Brown's success is the more notable when we consider the stylistically irreverent and insistently personal nature of her work. As New Museum director Marcia Tucker wrote in a memorial publication for the artist, Brown "fearlessly explored every aspect of her experience in her work. Nothing escaped her amused and critical scrutiny, especially not her own actions, foibles, and passions."1 Brown painted herself, her friends, dogs, wolves, her travels to Mexico, the Yucatan, and Central America??anything and everything that she chose to render became a record of her existence.
The daring of Standing Nude is best illuminated by its relationships to some of the details of its historical and artistic environments. Made in 1972, this straightforward figure painting from life was completed during the year that Brown showed at the Whitney Museum Annual.
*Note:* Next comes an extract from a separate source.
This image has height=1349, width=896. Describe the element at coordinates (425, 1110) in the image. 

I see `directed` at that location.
That same year, anthropologists Richard Leakey and Glynn Issac found a skull in northern Kenya that dated the first people to 2.5 million B.C. and opened a new controversy about the age of humankind. Although the body Brown depicts is contemporary, its references are ancient--to Egyptian figures in pose and in the integrity of the perimeter form; and to even older art in her strict economy of means. Yet this figure is also fully in the present moment??candid, as if snapped with a Brownie camera. The stretch from past to present gives the personage painted a breadth and a species life that extends far beyond individual characteristics.
Standing Nude banishes the psychic distance that a depicted figure can establish with her audience without resorting to the mythologies or narcissism common to most representations of female nudes in any era. Brown's application of paint is immediate and spontaneous; her imagery, direct.
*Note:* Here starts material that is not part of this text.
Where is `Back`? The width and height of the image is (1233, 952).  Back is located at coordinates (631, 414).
The magnitude and range of Brown's visual humanism extended to every area of her life. The artist was an inspiring teacher, an articulate lecturer about her work and about animal rights, and a compassionate friend to the homeless. "Farewell, Noble Troubadour, miniature Knight of the Round Table, peerless visual poet," Roy DeForest hailed Brown in a tribute. "May your melody continue to sing softly throughout all eternity."2
1. Marcia Tucker, in A Memorial Exhibition, p. 1.
2. Roy DeForest, ibid., p. 4.
References:
Chadwick, Whitney. Working Together: Joan Brown and Manuel Neri, 1959?1964 (exhibition catalogue). Belmont, California: Wiegand Gallery, The College of Notre Dame, 1995.
Tucker, Marcia, Roy DeForest, Sandford Schwartz, and Allan Frumkin. A Memorial Exhibition (exhibition catalogue). New York: Frumkin/Adams Gallery, 1991.